This graph is a depiction of how the investment management industry has evolved since the 1980s. Whats most obvious is that the dominance held by traditional funds (ie mutual funds) is being replaced by the index funds or passive investment approach. Also note the growing importance of alternatives. By alternatives we mean the alternative invesmtment management industry (specifically hedge funds, private equity etc). Under index funds we lump the growing asset classes devoted to commodities (including Crude, Gold, Silver, Agriculturals, etc).

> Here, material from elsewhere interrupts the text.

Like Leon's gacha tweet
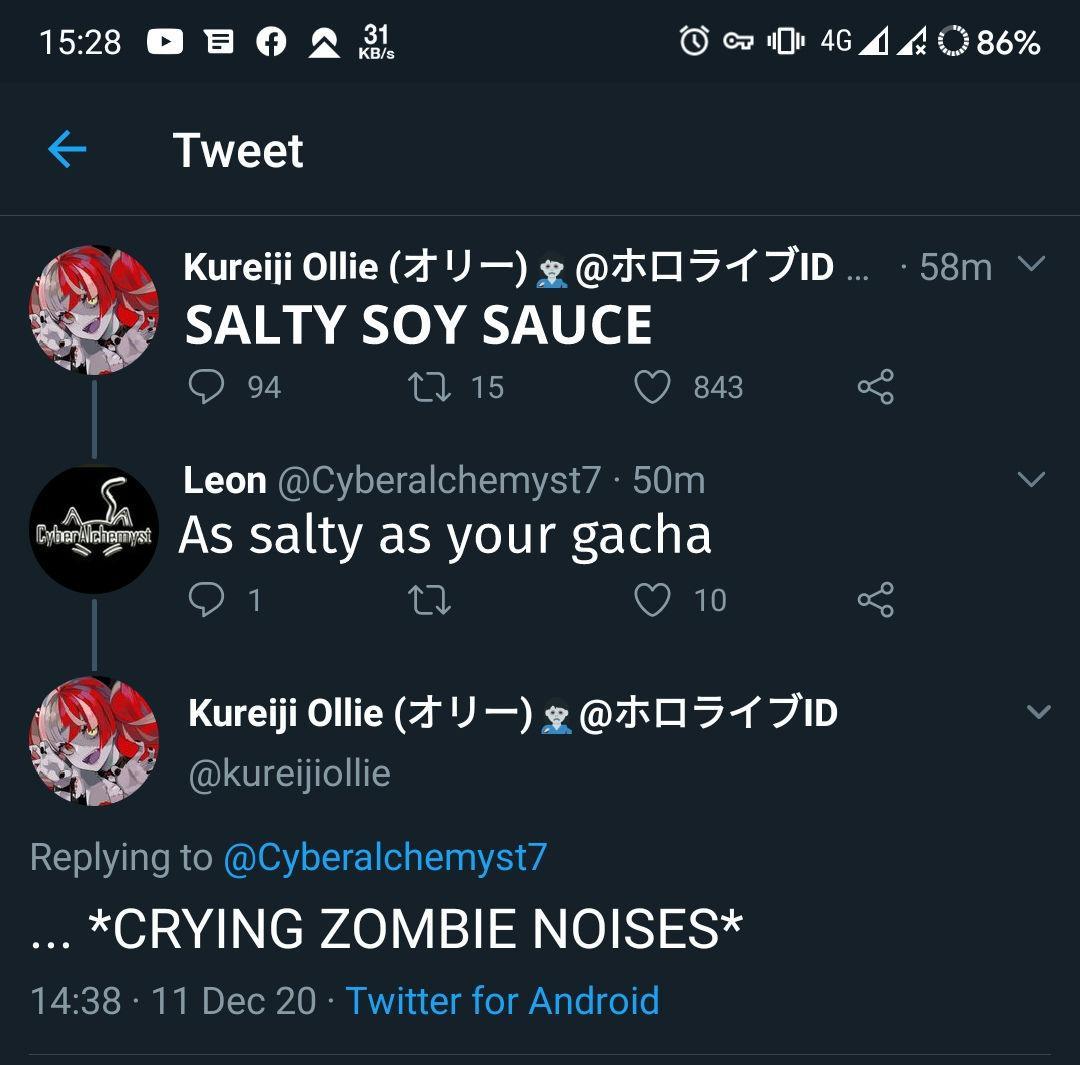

Evolution of the Asset Management Industry
We think most investment advisors should abandon the desire to bringing the “best” in the investment management industry into their client portfolios. Time after time, we have seen mutual fund managers with stellar “alpha” capability get destroyed on a absolute and relative basis (Bill Miller of Legg Mason and Richard Pzena of the Pzena Value Fund are some examples). What about hedge funds? They never do any harm right? Wrong. Forgetting for a moment the obvious disasters like Madoff, there have been a string of “high-flying, hot shot” hedge fund managers that blew up rather spectacularly.

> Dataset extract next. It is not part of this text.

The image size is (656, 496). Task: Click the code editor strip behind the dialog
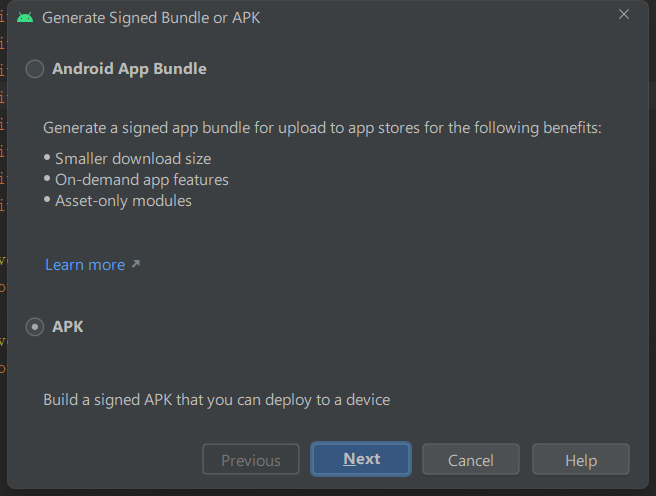coord(3,250)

Some “meltdowns” to note of in the hedge fund world: Polygon Global, Platinum Grove, and Amaranth … which were forced to wind down after horrendous performance. A slew of other hedge fund disasters are “restructuring” their funds, something which to me sounds like changing around the terms so they can start charging egregious performance fees given they are years away from hitting their old “high water marks”.
Regardless, the range of investment options via low cost index funds is growing at a steady rate. For those eager to implement asset allocation strategies across various stages of the business cycle, futures or index funds are the way to go.